SAMARINDA: Maraknya hoaks yang kini berkembang menjadi industri informasi palsu mendorong Dinas Komunikasi dan Informatika (Diskominfo) Kalimantan Timur menggaungkan literasi digital di kalangan generasi muda.

Melalui Sosialisasi Anti Hoaks dan Literasi Digital di Universitas Islam Negeri Sultan Aji Muhammad Idris (UINSI) Samarinda, Kepala Diskominfo Kaltim Muhammad Faisal mengajak mahasiswa untuk kritis, cerdas, dan beretika dalam bermedia.
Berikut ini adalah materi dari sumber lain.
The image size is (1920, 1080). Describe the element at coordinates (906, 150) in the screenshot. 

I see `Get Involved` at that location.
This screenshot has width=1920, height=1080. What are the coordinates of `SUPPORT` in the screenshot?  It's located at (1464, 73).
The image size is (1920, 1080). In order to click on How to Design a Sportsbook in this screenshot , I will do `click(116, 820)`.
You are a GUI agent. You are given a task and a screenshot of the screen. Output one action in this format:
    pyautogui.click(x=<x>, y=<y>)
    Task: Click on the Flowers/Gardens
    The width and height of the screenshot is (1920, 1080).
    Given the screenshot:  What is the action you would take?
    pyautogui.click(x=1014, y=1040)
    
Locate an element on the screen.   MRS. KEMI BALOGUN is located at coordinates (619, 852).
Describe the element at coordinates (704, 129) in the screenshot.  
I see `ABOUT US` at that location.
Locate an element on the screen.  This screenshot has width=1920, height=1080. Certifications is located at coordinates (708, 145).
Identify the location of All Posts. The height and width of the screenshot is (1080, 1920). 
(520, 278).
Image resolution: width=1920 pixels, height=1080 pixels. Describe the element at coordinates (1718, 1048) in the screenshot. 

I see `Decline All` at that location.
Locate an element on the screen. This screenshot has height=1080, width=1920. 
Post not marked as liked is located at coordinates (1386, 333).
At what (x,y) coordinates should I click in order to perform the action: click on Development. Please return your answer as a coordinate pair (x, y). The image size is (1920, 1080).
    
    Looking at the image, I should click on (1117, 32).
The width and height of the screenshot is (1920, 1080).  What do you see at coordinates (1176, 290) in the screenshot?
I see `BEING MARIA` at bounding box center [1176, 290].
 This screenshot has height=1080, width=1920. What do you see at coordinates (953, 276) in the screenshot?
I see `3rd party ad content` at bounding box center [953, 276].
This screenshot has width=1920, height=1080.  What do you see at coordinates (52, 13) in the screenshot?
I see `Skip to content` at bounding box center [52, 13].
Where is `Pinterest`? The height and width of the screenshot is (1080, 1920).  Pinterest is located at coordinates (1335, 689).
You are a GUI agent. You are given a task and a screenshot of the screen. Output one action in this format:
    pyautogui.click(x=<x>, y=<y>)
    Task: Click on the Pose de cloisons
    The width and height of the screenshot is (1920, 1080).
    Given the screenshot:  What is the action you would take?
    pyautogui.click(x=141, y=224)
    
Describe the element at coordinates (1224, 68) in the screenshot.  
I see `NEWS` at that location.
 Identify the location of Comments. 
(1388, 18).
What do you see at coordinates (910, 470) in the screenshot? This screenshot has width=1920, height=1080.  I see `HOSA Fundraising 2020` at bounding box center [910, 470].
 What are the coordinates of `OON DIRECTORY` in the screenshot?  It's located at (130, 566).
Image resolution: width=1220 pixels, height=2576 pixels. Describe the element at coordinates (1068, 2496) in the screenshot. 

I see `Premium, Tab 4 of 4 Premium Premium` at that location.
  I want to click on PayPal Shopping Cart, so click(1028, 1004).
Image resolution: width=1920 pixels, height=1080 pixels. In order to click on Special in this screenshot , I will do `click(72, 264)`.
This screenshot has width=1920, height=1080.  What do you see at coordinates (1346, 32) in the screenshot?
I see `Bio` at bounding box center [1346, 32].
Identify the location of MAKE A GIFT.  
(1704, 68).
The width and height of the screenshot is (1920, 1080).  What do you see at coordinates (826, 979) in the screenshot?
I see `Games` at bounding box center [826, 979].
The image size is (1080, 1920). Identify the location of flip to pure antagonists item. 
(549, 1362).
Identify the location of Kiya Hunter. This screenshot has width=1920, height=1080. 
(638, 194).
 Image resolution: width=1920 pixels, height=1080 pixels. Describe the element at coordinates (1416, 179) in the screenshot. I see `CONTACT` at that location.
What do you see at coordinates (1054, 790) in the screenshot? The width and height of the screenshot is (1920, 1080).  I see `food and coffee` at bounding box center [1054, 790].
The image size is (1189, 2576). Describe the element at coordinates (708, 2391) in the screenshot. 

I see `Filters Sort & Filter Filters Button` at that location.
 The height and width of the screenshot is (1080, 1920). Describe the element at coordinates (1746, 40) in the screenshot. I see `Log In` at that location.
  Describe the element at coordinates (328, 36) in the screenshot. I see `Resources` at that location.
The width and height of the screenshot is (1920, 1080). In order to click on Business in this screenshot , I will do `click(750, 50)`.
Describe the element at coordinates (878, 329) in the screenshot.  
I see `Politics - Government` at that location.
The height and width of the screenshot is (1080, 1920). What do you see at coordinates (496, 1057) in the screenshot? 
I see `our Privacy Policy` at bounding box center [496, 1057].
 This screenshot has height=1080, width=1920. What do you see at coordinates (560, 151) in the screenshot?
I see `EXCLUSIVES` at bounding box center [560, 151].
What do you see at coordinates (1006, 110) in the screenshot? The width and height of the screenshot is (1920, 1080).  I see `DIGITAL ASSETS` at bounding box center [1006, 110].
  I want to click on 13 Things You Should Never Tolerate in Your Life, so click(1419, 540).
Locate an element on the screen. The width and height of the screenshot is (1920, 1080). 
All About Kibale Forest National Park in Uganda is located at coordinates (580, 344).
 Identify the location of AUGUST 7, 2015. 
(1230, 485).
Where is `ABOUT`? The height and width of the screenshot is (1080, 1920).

Dalam paparannya, Faisal menegaskan bahwa pemerintah bukanlah pihak yang anti kritik. Sebaliknya, pemerintah justru membuka ruang keterbukaan informasi dan siap menjadi mitra strategis publik.
“Pemerintah siap hadir dan dikritisi, tidak boleh tipis kuping apalagi mencekal informasi. Mau tanya soal APBD, Gratispol, apa saja kami terbuka. Tidak ada yang harus disembunyikan,” tegasnya di hadapan ratusan mahasiswa, Kamis, 9 Oktober 2025.
Faisal menilai masih banyak masyarakat yang menganggap hoaks sama dengan berita keliru. Padahal, menurutnya, hoaks adalah informasi palsu yang sengaja diproduksi untuk memanipulasi opini publik.
“Hoaks itu berita palsu yang sengaja disebarkan. Sekarang sudah jadi industri. Ada hoaks untuk menaikkan atau menjatuhkan seseorang, bahkan ada yang siap membayar untuk itu,” jelasnya.
Ia mengingatkan, kondisi demokrasi saat ini berada di “ambang batas” karena sebagian masyarakat begitu mudah menyebarkan kabar bohong tanpa verifikasi.
Sebagai provinsi penyangga Ibu Kota Nusantara (IKN), Kaltim menurut Faisal harus menyiapkan bukan hanya infrastruktur digital, melainkan juga kecakapan warganya.
“Kita ini sedang percepatan transformasi digital. IKN tidak mungkin digitalnya tidak bagus, maka Kaltim juga harus siap. Tapi internet cepat tidak akan berarti kalau masyarakatnya hanya pakai hal sia-sia seperti game online atau judi,” ungkapnya.
Ia menekankan keberhasilan transformasi digital harus dibarengi dengan empat pilar literasi digital: kecakapan (skill), keamanan (security), budaya (culture), dan etika (ethic). “Digitalisasi itu seperti silet: satu sisi bermanfaat, sisi lain berbahaya. Karena itu, etika digital menjadi sangat penting,” tambah Faisal.
Faisal mengajak mahasiswa dan masyarakat untuk menerapkan prinsip “saring sebelum sharing” dalam menyikapi setiap informasi. Ia menyoroti WhatsApp sebagai medium paling masif penyebaran hoaks di Indonesia.
“Gunakan kanal resmi, tingkatkan kemampuan berpikir kritis, dan edukasi lingkungan kita. Mulailah dari yang kecil, dari diri sendiri, dan mulai dari sekarang,” pesannya.
Wakil Rektor I UINSI Samarinda, Muhammad Nasir, menambahkan bahwa sikap kritis terhadap informasi sejatinya telah diajarkan dalam Islam. Ia mengutip Surat An-Nur ayat 16 yang memperingatkan agar tidak menyebarkan kabar buruk tanpa kepastian kebenaran.
“Visi kami adalah menjadi social development university, di mana mahasiswa dan dosen tidak hanya cerdas di kelas, tapi juga berperan aktif mencerdaskan masyarakat,” ujarnya.
Menurutnya, kerja sama dengan Diskominfo Kaltim harus terus diperkuat untuk membangun budaya literasi digital di kampus.
Kegiatan sosialisasi ini menjadi bagian dari upaya Pemprov Kaltim memperkuat daya tahan masyarakat terhadap hoaks di era post-truth. Sekaligus, menyiapkan sumber daya manusia digital yang cakap, aman, dan beretika untuk mendukung transformasi menuju Kalimantan Timur sebagai pusat peradaban baru di era IKN.